Summary of roundtable discussion “Can Greece turn around? If yes How? When?”, Aug 3, 2012, House of Hellenes, London



“Citigroup sees 90% chance that Greece Leaves Euro”, Bloomberg 25.07.12 “Greece cannot be saved, that is pure mathematics”, CDU’s Michael Fuchs, MP, 29.07.12 

Can Greece turn around? If yes How? When? 

The House of Hellenes played host to an open forum hosted by the British Hellenic Chamber of Commerce on whether “Can Greece turn around? If yes, how and when?” The focus of the discussion was based around the type of changes required to exit from a crisis which, as all speakers and participants agreed, has institutional, social and political causes, the financial crisis being just a result thereof. Focus also shifted on whether Greece will remain or exit the Eurozone, how future investment projects can be attracted and how to instil confidence in the market for altering the situation in the country.

The panel consisted of Vicky Pryce, City economist, former Director General, Economics, and former Joint Head of the UK Government Economic Service, Thanos Vamvakidis, head of European G10 FX Strategy at Bank of America Merrill Lynch, Elena Panaritis, economist specialising in structural reforms, former Greek MP and World Bank officer and currently CEO-founder of the Panel Group, Andreas Koutras, Director, ITC Markets.

Harris Ikonomopoulos, President of the British Hellenic Chamber of Commerce made an opening address and moderated the discussion.

All panellists had 10 minutes available to plead their case of whether Greece can turn around its economy, how and when. The audience consisted of international and Greek media, investors, financiers, bankers, economists, etc. After the keynote speakers presentations the floor was open to questions where some very important issues were raised and answered.

In summing up, the panellists offered their views on the situation as follows:

Harris Ikonomopoulos, referred to the elementary required structural reform for any other reform to be effective, a swift and effective correction of the Greek Constitution which could be achieved by a referendum with three yes/no questions, a referendum that would also provide the parliament with the power to proceed to any other requisite correction within a three to six month period. As Mr. Ikonomopoulos said: “unless and until society reinstates its confidence to Justice and the moral legitimacy of any government to govern is back in place – by abolishing the special statutes of limitations for the criminal liability of members of the government – unless the Constitution provides for an accountable system of Effective Governance – by specifying a fixed four or five year term for any elected government and tearing down political and personal conflicts between Cabinet members House of Hellenes, Carlton Club, 69 St James’s Street, London, UK

and MP’s – unless the Constitution provides Perspective – by an internationally competitive flat tax system that will reward success with a minimum fixed ten or fifteen year term for anyone who wants to choose Greece as a tax base – no matter how wise any policy may be it will not be able to be implemented, and no foreign direct investment will take place due to the lack of confidence and the “the country” risk that keeps any reasonable investor away. Greece is a small country, by correcting the basics Greece can turnaround fast. Europe, though, has to do the same”.

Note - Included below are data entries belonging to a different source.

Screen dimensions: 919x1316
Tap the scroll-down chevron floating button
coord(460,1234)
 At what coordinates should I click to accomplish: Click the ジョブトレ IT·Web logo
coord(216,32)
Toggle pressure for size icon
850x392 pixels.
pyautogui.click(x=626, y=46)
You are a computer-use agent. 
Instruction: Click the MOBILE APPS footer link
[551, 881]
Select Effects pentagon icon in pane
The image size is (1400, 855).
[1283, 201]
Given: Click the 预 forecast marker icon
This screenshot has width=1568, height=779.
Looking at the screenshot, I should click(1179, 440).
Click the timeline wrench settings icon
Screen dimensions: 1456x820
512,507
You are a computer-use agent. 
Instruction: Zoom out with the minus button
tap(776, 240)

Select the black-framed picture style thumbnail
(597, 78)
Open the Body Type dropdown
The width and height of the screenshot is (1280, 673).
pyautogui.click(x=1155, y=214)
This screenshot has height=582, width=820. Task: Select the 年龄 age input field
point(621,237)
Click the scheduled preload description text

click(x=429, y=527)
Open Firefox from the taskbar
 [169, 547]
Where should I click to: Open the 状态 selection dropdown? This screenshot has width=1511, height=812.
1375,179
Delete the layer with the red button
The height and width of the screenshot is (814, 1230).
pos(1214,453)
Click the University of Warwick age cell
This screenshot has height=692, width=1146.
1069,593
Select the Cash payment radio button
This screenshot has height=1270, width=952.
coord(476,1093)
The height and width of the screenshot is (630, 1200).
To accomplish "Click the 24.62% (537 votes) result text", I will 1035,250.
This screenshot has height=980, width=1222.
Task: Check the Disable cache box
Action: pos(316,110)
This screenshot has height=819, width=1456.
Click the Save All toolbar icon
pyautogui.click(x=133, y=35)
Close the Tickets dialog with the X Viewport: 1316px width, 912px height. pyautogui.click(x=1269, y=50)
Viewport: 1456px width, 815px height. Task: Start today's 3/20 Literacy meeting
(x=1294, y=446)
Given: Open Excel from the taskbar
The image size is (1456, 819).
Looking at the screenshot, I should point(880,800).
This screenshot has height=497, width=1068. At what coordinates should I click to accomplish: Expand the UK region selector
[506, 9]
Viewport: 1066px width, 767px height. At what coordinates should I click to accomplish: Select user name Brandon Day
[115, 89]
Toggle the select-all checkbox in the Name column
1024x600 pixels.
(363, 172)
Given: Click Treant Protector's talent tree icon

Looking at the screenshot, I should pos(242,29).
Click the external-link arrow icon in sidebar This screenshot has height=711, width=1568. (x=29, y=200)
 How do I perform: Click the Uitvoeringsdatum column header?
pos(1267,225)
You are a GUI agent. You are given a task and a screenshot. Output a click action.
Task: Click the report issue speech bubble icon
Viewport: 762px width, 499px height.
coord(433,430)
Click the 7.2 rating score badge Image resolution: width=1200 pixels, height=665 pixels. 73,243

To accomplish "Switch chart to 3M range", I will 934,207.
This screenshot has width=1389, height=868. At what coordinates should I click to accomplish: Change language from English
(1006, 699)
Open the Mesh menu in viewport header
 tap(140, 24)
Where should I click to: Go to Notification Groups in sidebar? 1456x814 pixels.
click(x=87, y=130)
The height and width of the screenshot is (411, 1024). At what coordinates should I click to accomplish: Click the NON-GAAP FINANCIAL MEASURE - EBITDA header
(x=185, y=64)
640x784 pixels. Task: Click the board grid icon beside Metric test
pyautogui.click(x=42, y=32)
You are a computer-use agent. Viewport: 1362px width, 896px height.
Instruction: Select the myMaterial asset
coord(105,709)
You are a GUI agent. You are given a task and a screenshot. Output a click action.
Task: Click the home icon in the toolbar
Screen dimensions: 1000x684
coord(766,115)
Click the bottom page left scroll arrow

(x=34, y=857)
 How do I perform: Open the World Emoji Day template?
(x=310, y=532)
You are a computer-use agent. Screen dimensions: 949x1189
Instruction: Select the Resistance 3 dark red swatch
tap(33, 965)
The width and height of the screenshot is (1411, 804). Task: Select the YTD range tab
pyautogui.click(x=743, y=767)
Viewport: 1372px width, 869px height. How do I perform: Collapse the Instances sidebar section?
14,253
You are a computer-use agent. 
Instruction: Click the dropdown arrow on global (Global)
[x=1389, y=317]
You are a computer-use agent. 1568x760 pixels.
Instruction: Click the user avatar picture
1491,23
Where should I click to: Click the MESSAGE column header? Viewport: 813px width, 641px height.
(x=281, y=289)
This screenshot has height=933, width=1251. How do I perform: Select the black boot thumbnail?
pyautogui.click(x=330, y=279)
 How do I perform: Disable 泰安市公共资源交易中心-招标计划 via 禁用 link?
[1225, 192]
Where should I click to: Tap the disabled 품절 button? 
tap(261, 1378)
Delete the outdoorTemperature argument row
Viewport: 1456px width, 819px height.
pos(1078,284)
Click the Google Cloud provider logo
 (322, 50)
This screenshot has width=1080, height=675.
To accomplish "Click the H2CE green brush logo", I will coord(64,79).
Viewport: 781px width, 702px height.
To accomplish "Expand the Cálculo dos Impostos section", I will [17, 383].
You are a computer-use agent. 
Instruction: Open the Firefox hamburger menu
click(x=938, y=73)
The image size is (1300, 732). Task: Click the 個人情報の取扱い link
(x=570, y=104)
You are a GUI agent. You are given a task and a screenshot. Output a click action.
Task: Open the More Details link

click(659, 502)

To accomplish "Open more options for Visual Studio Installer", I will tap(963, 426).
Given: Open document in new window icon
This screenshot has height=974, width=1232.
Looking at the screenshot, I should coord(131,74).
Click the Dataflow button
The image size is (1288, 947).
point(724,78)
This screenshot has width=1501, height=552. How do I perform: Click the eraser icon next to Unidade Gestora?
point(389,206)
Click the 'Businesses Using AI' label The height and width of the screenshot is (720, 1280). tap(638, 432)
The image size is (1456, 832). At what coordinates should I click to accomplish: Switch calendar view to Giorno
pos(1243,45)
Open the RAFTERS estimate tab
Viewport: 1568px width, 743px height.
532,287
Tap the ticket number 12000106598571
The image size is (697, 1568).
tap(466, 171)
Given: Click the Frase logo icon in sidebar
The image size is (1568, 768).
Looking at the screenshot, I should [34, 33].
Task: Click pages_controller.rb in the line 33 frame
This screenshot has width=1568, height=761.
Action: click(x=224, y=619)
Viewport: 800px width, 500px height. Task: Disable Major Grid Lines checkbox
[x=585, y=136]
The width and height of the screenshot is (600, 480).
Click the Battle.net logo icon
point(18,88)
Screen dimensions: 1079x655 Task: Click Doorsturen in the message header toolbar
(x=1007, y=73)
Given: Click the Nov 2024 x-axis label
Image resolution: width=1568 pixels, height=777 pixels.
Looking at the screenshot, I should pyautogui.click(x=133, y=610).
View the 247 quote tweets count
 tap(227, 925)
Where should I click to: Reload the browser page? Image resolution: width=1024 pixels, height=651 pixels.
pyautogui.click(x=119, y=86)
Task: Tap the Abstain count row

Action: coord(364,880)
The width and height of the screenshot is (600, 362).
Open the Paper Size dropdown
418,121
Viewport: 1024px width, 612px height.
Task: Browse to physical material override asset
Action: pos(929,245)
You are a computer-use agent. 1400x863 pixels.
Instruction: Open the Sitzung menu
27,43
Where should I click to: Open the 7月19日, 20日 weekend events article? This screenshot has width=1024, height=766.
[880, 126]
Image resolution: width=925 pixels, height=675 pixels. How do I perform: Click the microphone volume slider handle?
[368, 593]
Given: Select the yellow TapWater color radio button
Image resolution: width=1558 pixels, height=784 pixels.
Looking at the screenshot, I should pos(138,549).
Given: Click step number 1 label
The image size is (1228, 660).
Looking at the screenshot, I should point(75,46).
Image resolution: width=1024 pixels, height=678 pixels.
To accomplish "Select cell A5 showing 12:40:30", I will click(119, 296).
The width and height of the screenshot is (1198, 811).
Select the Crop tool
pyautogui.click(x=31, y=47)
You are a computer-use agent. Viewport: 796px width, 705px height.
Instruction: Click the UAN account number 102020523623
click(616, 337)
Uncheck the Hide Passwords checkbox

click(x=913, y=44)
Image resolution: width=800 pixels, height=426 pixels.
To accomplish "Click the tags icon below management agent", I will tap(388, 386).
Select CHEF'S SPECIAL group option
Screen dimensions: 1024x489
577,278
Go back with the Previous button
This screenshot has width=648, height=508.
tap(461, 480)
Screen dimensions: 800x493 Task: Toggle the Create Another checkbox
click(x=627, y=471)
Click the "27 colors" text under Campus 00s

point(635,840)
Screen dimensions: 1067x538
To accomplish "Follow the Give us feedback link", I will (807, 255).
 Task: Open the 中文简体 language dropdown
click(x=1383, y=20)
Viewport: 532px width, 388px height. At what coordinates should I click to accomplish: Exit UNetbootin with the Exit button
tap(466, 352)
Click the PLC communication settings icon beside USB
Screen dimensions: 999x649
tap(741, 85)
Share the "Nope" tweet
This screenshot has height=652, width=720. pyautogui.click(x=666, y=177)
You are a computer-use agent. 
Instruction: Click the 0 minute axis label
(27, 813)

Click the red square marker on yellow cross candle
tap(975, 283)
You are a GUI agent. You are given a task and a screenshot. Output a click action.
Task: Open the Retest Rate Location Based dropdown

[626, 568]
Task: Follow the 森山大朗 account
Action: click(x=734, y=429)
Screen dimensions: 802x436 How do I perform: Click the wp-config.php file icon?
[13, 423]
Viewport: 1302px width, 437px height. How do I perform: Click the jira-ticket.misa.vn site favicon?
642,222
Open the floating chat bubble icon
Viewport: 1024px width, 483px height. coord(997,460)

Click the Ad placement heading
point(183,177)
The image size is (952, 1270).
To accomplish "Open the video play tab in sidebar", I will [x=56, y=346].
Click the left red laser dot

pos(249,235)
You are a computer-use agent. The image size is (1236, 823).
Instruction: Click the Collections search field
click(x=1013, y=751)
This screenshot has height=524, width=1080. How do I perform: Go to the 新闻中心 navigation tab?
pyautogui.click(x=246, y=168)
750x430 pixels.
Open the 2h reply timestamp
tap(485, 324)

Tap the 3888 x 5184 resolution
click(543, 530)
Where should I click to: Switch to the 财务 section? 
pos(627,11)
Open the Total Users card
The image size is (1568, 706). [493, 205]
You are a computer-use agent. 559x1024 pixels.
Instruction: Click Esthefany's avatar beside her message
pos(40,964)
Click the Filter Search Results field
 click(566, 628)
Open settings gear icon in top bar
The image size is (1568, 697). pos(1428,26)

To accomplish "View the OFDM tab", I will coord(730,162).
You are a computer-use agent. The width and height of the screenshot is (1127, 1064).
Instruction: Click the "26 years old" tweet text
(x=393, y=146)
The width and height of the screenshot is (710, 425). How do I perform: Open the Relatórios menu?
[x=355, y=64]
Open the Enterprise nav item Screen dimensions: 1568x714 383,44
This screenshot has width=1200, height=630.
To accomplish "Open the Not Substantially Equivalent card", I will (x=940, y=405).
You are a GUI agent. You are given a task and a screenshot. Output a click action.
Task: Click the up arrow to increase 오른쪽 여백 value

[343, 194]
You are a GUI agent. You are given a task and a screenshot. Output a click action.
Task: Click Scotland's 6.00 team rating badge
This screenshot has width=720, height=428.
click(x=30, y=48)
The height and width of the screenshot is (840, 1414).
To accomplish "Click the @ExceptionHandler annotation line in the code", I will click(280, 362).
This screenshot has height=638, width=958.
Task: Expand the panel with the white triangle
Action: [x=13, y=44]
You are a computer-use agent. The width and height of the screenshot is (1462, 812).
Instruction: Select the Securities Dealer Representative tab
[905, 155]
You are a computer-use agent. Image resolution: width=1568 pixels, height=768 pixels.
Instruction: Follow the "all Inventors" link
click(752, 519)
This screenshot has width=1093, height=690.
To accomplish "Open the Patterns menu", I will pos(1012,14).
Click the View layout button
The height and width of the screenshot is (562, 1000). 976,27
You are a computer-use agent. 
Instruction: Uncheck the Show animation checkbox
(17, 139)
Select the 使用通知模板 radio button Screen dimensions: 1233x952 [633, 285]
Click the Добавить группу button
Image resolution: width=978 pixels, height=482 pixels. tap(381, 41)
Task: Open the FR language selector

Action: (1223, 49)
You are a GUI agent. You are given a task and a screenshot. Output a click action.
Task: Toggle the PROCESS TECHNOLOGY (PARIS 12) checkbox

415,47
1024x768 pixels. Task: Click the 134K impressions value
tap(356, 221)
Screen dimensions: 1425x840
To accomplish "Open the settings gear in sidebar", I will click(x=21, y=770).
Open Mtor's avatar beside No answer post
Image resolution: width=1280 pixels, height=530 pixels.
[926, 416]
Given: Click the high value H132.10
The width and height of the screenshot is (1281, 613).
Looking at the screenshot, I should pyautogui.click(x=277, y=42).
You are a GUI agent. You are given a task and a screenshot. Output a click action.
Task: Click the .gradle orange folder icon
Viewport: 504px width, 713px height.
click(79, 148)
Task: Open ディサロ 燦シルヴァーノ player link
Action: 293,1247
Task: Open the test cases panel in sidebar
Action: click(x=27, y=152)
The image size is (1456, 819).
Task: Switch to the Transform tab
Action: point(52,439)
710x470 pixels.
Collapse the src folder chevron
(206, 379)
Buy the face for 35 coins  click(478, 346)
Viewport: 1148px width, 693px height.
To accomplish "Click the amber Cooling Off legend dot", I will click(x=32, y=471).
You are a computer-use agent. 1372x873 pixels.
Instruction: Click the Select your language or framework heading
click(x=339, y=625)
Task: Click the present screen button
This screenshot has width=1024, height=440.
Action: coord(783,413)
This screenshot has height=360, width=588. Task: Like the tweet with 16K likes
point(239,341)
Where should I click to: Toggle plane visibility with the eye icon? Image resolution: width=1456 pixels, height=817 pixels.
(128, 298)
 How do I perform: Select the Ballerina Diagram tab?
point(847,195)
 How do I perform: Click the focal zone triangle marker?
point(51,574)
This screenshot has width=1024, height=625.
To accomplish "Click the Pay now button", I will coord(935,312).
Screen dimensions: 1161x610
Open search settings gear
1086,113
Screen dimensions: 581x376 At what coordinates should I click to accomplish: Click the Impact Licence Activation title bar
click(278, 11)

Thanos Vamvakidis said that “given the depth and the breadth of the crisis the coalition government in Greece has one only chance to demonstrate its commitment to reforms”. 

Elena Panaritis said that “the Greek crisis is more than an economic crisis, its a crisis of structures and systems of governance. Those claiming that structural reforms take time thus reforms should not focus there; in reality they hide behind vested interests. This is a serious trap we must not fall into! Greece must create a force of structural reforms (I.e. Reduce administrative burdens, costs and promote entrepreneurship) NOW. There is no more time left.”

Vicky Pryce substantiated why the problem is not Greece. Adding that “the crisis is a euro crisis that affects all Europe. It needs to be addressed as such.

Another conclusion from the discussion was that the debate regarding a possible Greek exit from the euro while it does not profit any government or investor, it is equally unacceptable as any discussion regarding a genocide would be. Greece produces only 20% of what Greeks consume, and any change of currency that would lead to devaluation of the country’s legal tender would result to a sharp rise of prices of medicine, foodstuff, heating oil, gas and other products that are necessary for the survival of the least able and the elders.

The audience questions and short addresses identified the lack of political leadership in Greece as a major deterrent for Greece’s turnaround, agreeing though that it is in times like this that new leaderships emerge .

The forum discussion was the closing event of The House of Hellenes in London 2012. The House of Hellenes, although closed, remains at the disposition of the Hellenic Olympic Committee and the National Olympic Team for Press conferences to celebrate any upcoming Olympic victories in London 2012. The Greek colours will keep flying on the House of Hellenes until the end of the London Games.